On my birthday this past year, I sat in the NICU holding my babies and watching them sleep. I was holding Cameron when the nurse came in to tell me that there had been a school shooting. My sister was also texting me the same thing. It was December 14, 2012.

As the details started to come in, I remember crying as I held Cameron in my arms, listened to Violet make her soft little noises, and stared at the picture of Jaxon that was hanging in Cam’s crib. Their beautiful  faces were so innocent and so unknowing of hate, evil and tragedy. I wondered how we could possibly raise children in such a scary world. I wondered how I could ever let go of their hands when it’s time for them to go to school. I wondered how, when the day comes, I will let them go to a friend’s house or on vacation without me or to a sporting event or anywhere without me. Who would protect them? How would I know they would be okay? My mind was spinning and my heart was aching for those parents that held their babies 5 or 6 short years ago the same way I was holding mine and now they were going to have to bury them. I couldn’t imagine… I wouldn’t imagine.

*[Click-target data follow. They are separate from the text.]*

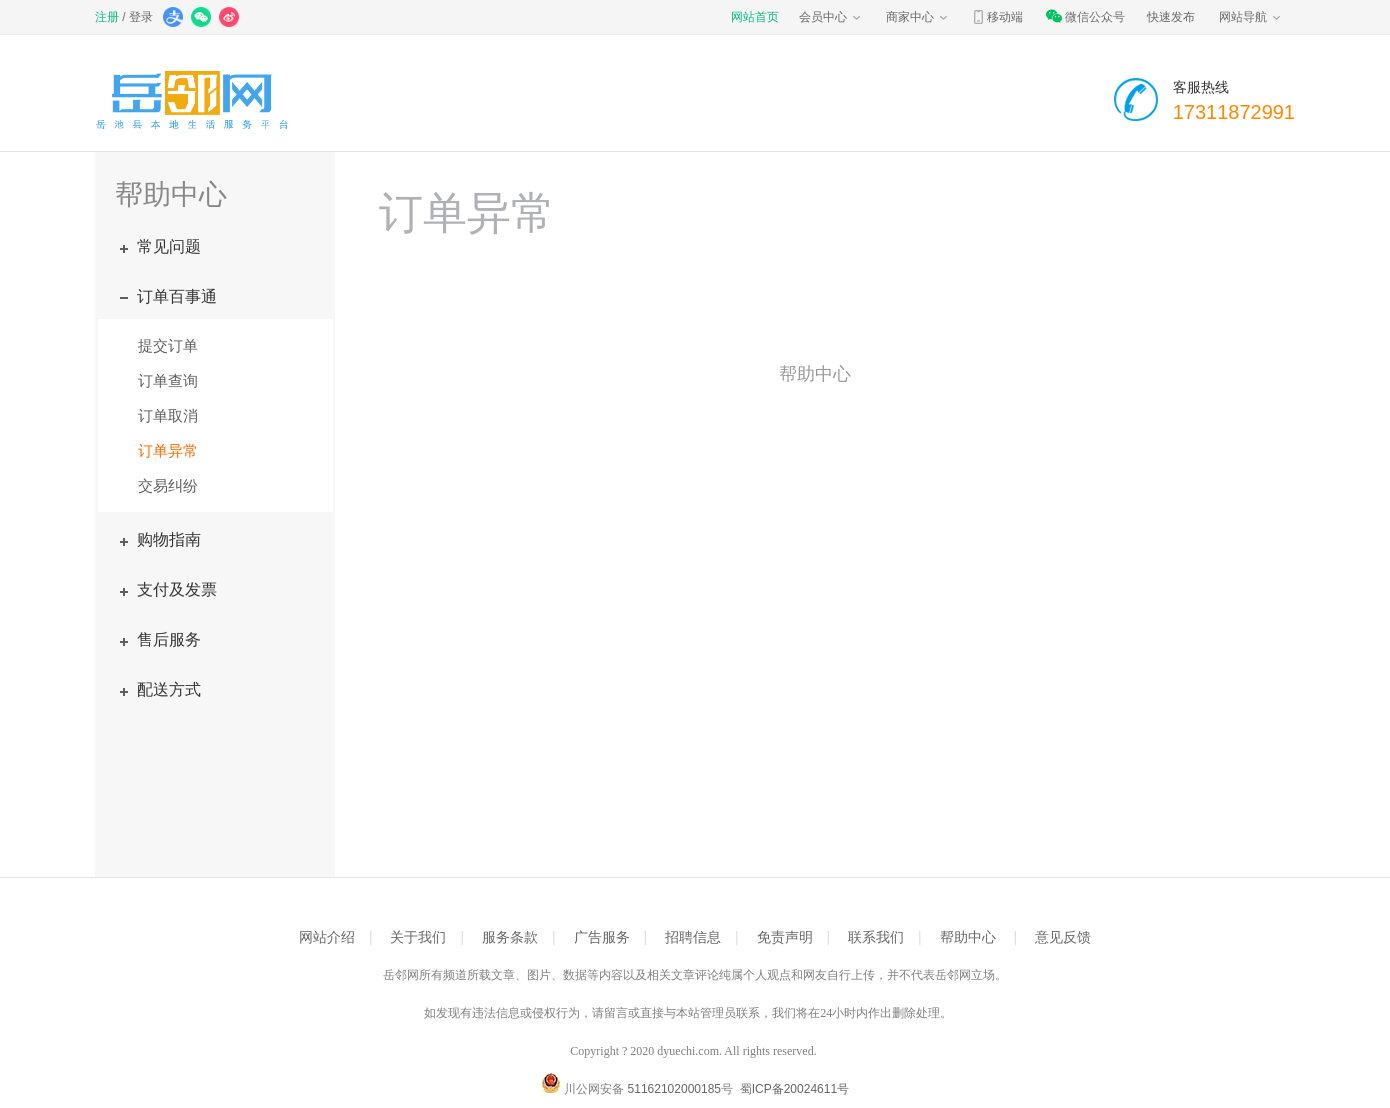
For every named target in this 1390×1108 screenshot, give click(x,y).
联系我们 (876, 937)
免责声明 (785, 937)
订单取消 (168, 415)
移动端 (997, 17)
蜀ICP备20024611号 (794, 1089)
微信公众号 (1085, 17)
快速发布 (1171, 17)
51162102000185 (674, 1089)
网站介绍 (327, 937)
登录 (141, 17)
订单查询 (168, 380)
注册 (107, 17)
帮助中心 (968, 937)
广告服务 (602, 937)
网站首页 (755, 17)
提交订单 (168, 345)
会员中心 (831, 17)
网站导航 (1251, 17)
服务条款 (510, 937)
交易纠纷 (168, 485)
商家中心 (918, 17)
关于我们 (418, 937)
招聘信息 (693, 937)
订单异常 (168, 450)
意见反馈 (1063, 937)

Then, after the bombings in Boston yesterday, the same thoughts flooded my mind. All of these people—families, friends, spouses… all there to accomplish a goal or to support a goal. People who left their houses or hotel rooms not thinking for a second that tragedy would strike and the goals for themselves or loved ones would forever be changed. It’s heartbreaking. It’s terrifying. It’s our reality.

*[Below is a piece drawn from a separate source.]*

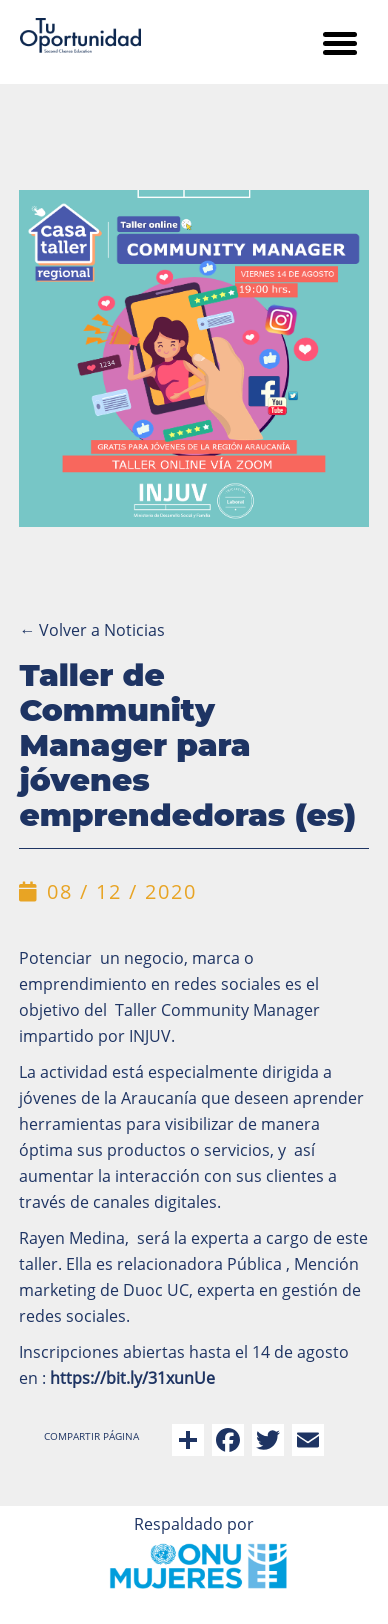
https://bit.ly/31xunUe (132, 1378)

So, how do I raise my kids in this world… this “reality” that we are faced with now?  My mind automatically goes into protection mode. How can I keep them safe? When I calm down and become more realistic, though, I realize that they answer isn’t how to protect my children. The answer to raising kids in this world is to raise them to be good people. We need to raise our kids to be the better in the world… to be the good… to be able to CHANGE the world for the better. Of course, I can’t sit with Cameron in his Kindergarten classroom to make sure no one is mean to him.  And I certainly can’t keep Violet’s first boyfriend from breaking her heart. The same way I can’t possibly keep horrible things from happening to them. I’m not going to keep them from school and school events or Cub games or the zoo or the city because I’m terrified something bad will happen. I will not deprive them of life’s experiences because tragic things happen sometimes. That’s not fair to them and that will not allow them to obtain the experiences they need to become well-rounded and intelligent individuals. I want them to appreciate diversity and be accepting and loving people. You don’t become this way by hiding from the world. You become this way by loving the world and the people that live in it. I don’t want them to fear the beautiful world we have.

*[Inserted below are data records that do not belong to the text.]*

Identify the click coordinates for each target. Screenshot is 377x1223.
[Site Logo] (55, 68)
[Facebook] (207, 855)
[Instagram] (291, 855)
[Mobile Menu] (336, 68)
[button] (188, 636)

I don’t want them to be naïve or ignorant about the world, though. Understanding that there are mean people or people who need help is essential for their intellectual and emotional growth. I don’t want them to think revenge or retaliation is always the answer, but rather, justice. I want them to look at the heroes, the helpers, the GOOD people and know that THESE are the people that we believe in. These are the people that enable the human race to survive. These are the majority. I don’t want them to be scared, just aware. I don’t want them to be unwilling, just cautious. I want them to know the difference between anger and hate and right and wrong. I don’t know exactly how to do all of this. I guess the best way I can think of is to lead by example.  Again, I’m not exactly sure how to do this. But, I am sure that I will teach them to love and stand up for what they believe in.  If everyone would just spread a message of peace maybe we’d see less tragedy. If people would stop caring who married who or what gods we pray to, maybe we’d see a little less hate. Not maybe—I know we would.

We should all be a little more like my innocent babies. They aren’t jaded. Cameron has been sick for almost a week now and still every morning he wakes up with a huge smile on his face. No matter how pissed off Violet is, I can show her the colorful mobile my mom made for her and she can’t resist smiling. Let’s be happy. Let’s love each other. More importantly, let’s teach our children to do so in hopes that the future of our world has a chance of survival… peaceful survival.